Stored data
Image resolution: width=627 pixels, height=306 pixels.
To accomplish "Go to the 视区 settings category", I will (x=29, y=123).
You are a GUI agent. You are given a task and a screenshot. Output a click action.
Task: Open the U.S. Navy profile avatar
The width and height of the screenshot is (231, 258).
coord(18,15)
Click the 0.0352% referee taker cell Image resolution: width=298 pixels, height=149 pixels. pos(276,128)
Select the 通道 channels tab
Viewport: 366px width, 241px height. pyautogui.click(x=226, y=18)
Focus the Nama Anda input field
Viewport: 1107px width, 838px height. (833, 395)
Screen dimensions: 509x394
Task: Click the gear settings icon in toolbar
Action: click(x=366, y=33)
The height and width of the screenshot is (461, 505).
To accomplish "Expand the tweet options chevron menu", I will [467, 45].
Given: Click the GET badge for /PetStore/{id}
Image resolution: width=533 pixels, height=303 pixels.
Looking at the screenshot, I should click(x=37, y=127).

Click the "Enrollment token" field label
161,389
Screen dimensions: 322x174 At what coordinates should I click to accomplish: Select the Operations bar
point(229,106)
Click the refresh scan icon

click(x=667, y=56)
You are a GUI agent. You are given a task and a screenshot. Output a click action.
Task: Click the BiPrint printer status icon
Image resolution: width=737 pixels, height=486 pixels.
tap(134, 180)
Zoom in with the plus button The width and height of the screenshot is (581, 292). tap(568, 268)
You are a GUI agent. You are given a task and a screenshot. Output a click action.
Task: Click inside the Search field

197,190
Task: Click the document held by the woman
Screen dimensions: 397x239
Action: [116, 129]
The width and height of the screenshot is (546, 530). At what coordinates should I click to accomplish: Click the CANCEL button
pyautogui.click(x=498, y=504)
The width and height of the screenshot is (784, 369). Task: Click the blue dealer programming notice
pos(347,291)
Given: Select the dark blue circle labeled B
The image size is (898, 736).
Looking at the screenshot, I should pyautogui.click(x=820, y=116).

● ASSIGNED TASK: Print the lines above, unchanged, from the start of the records to the line with "Click the 0.0352%", including that final line.

● WRITTEN SOLUTION:
Image resolution: width=627 pixels, height=306 pixels.
To accomplish "Go to the 视区 settings category", I will (x=29, y=123).
You are a GUI agent. You are given a task and a screenshot. Output a click action.
Task: Open the U.S. Navy profile avatar
The width and height of the screenshot is (231, 258).
coord(18,15)
Click the 0.0352% referee taker cell Image resolution: width=298 pixels, height=149 pixels. pos(276,128)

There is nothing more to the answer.